[Start of Attachment]

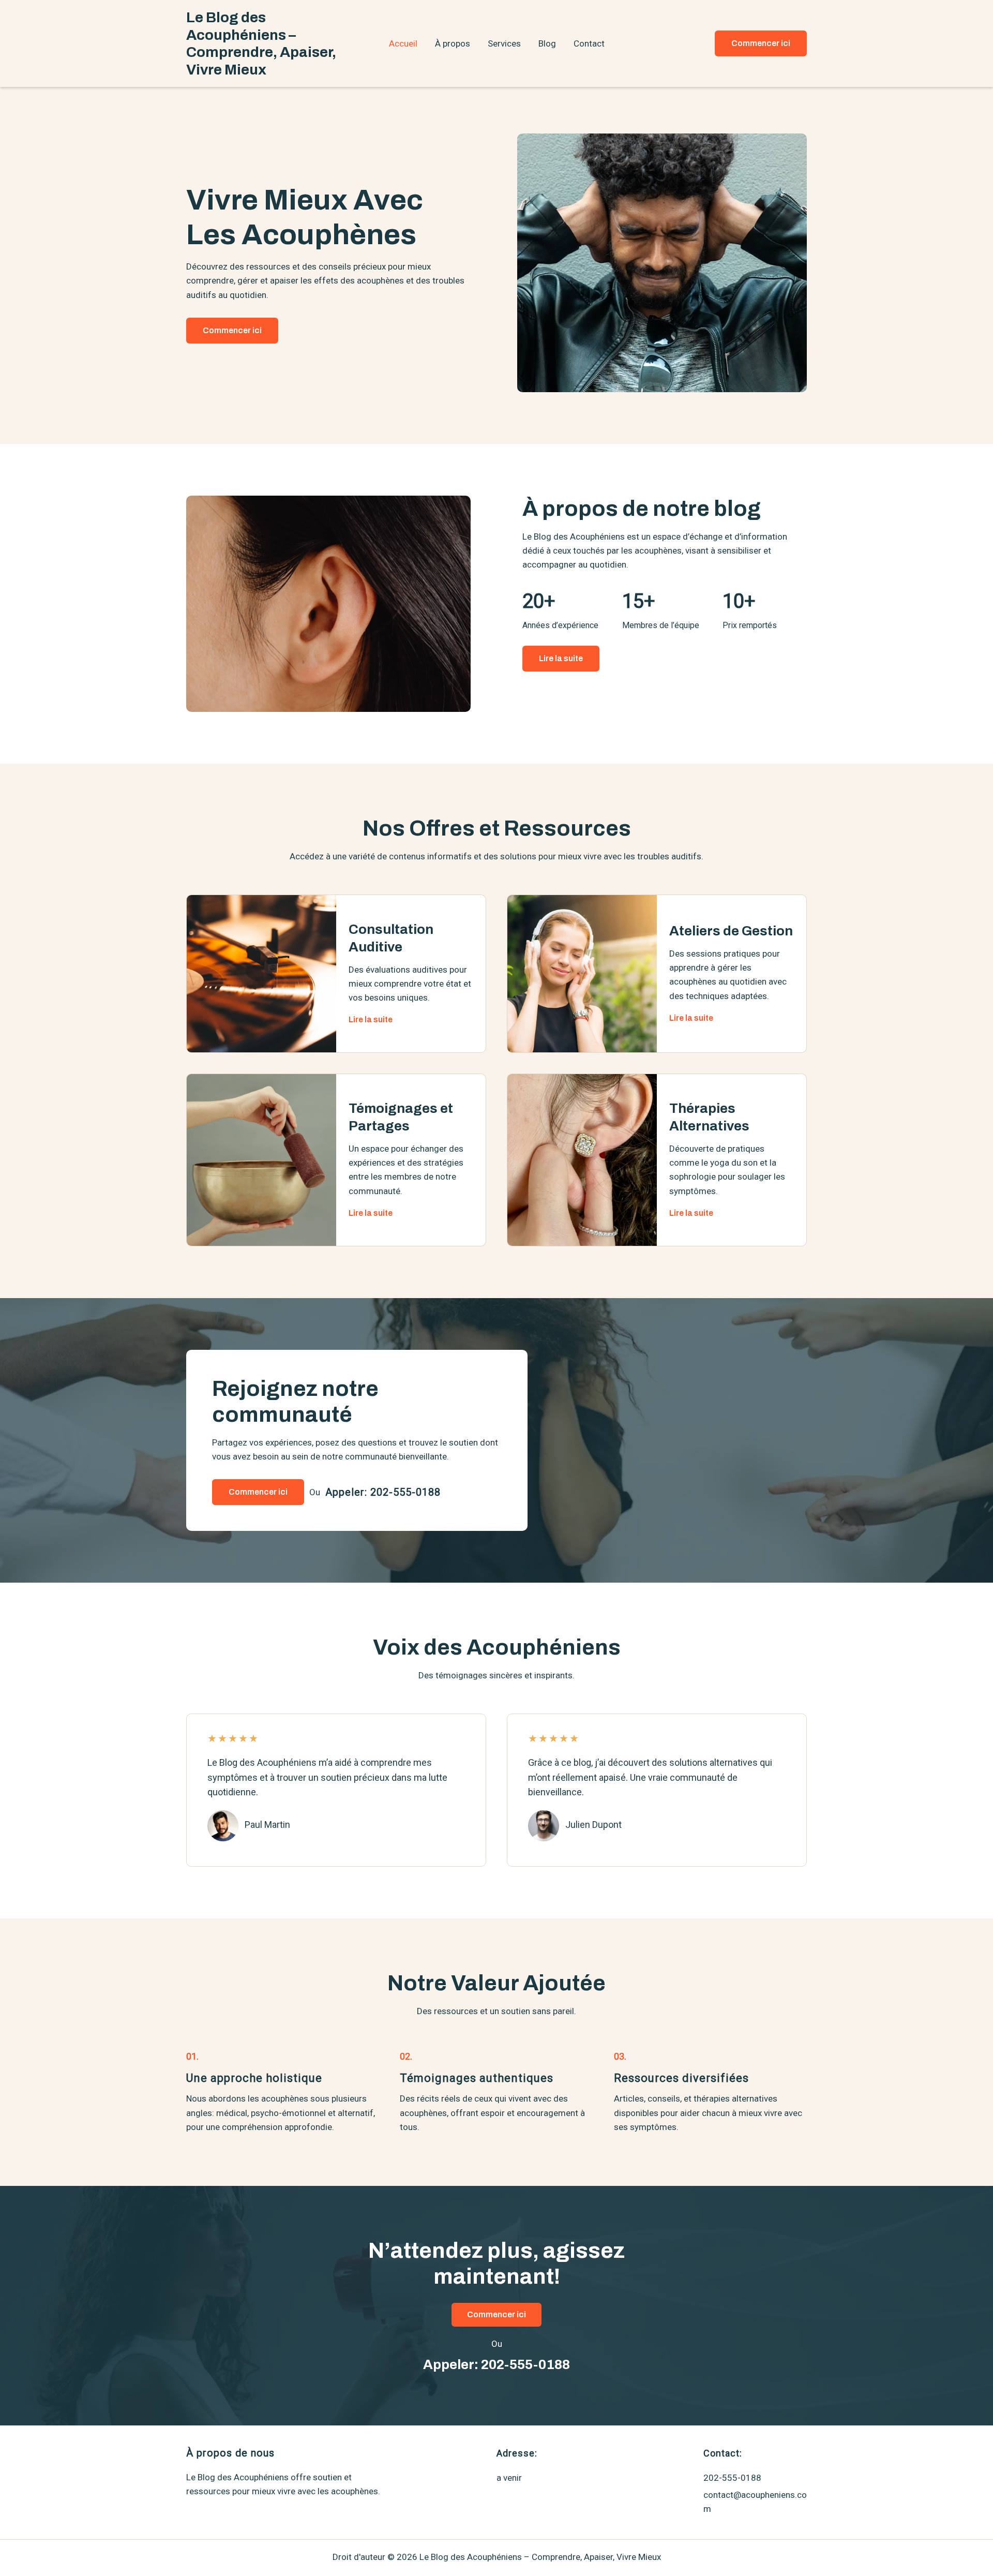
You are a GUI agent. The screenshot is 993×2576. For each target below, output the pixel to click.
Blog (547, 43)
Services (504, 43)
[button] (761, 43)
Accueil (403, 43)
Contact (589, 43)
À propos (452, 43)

[End of Attachment]
[Start of Attachment]

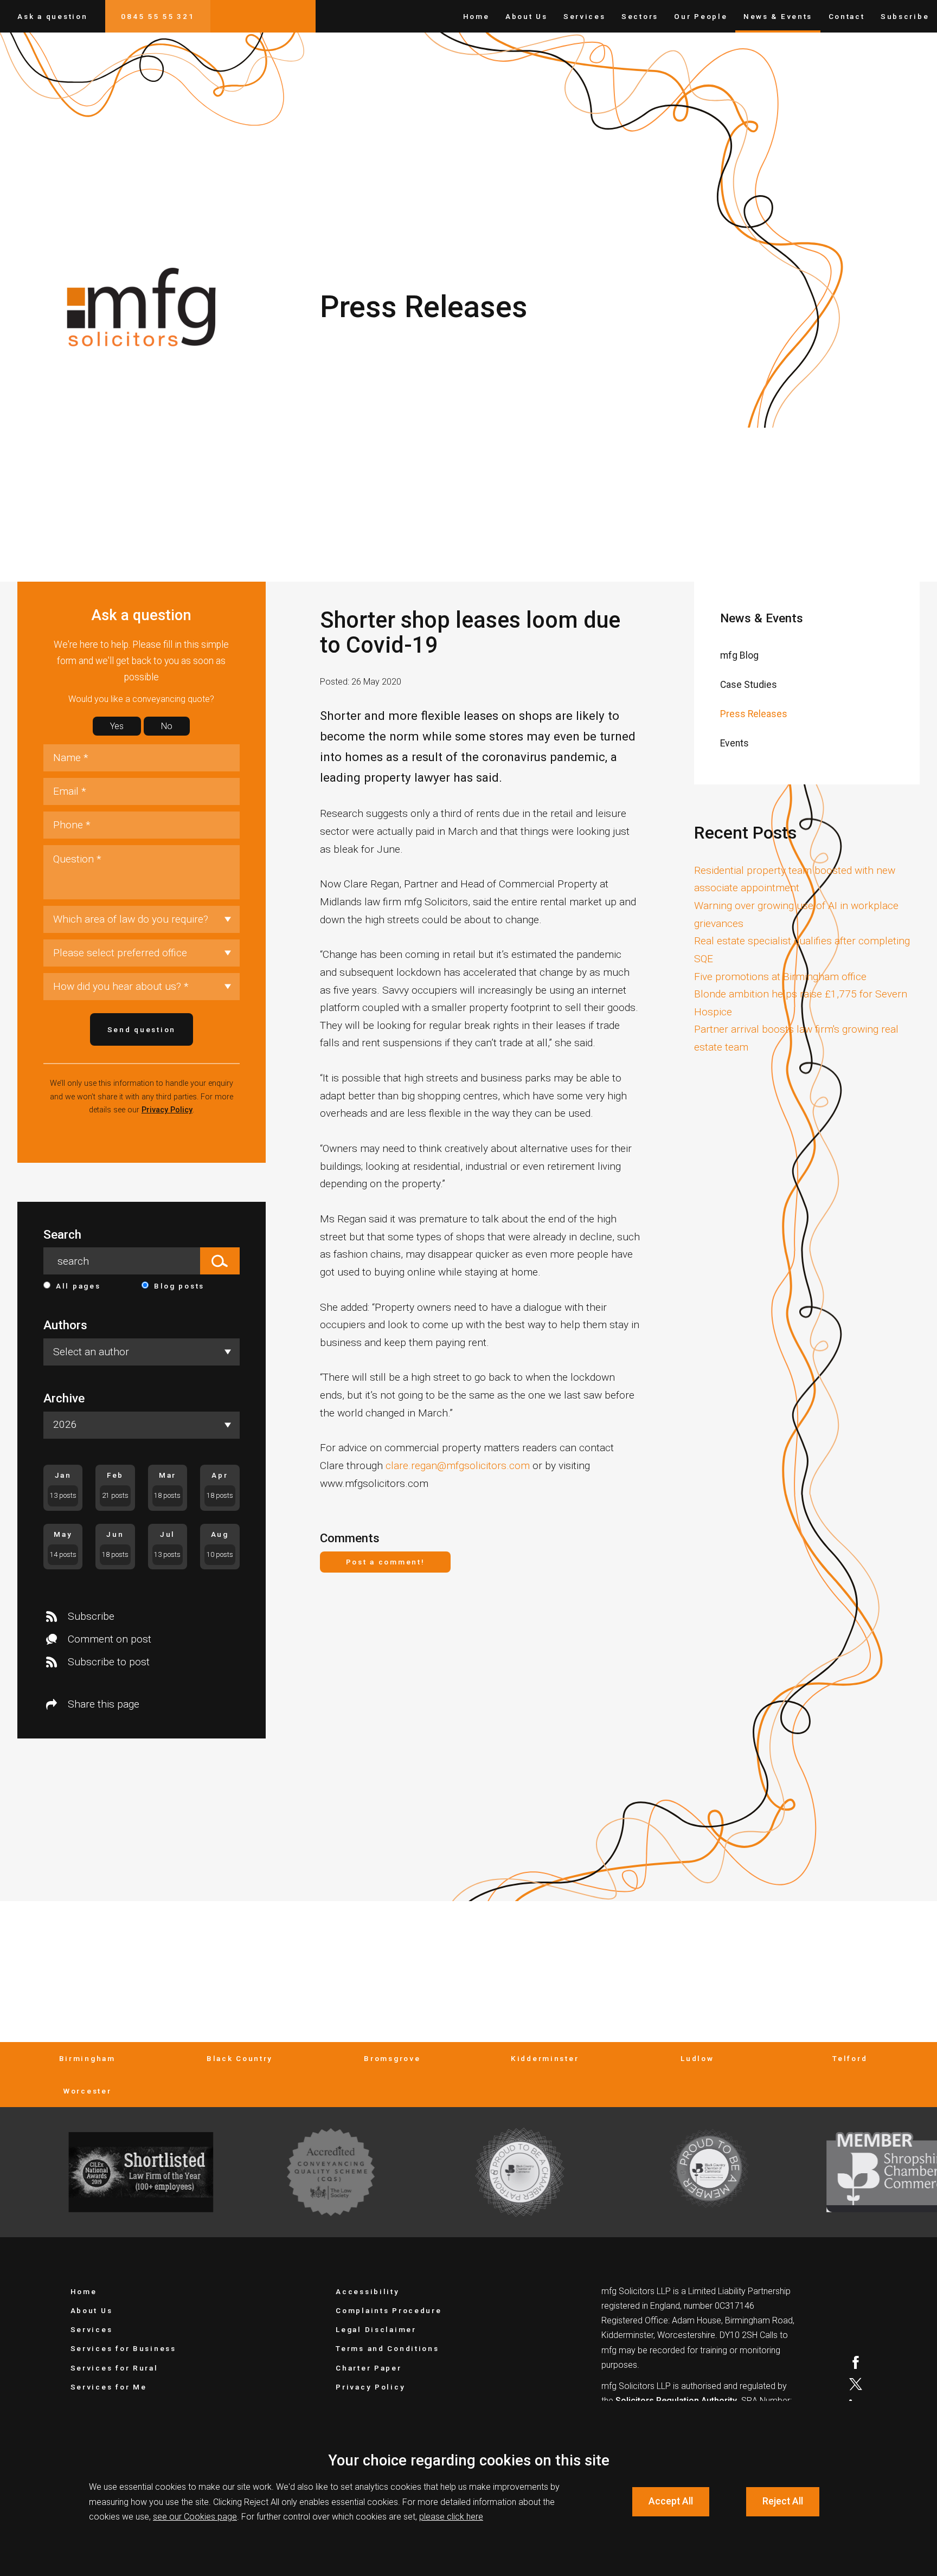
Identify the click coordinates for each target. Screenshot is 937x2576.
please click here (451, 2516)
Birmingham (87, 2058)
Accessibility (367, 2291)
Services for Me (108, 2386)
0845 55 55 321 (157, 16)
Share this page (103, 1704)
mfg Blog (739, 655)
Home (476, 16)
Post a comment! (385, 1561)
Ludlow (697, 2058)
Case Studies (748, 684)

[End of Attachment]
[Start of Attachment]

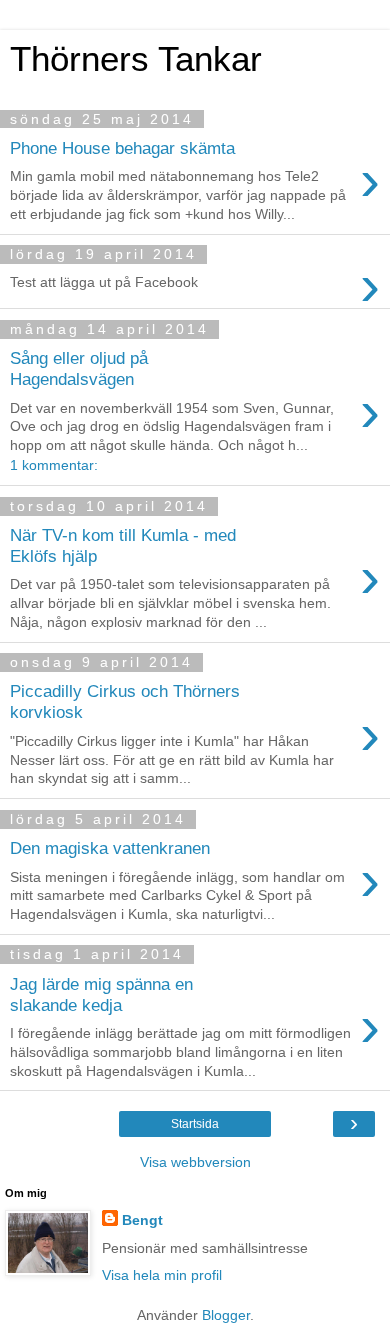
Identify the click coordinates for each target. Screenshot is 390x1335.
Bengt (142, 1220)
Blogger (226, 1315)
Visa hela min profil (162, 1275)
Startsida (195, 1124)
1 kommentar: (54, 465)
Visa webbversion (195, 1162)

[End of Attachment]

■ What you have to do
Scan the entries above for the line containing "You are a GUI", and copy it and all lines after it exactly, down to and including the line containing "À propos (452, 43)".

■ Output of the task
You are a GUI agent. The screenshot is 993×2576. For each target below, output the pixel to click.
Blog (547, 43)
Services (504, 43)
[button] (761, 43)
Accueil (403, 43)
Contact (589, 43)
À propos (452, 43)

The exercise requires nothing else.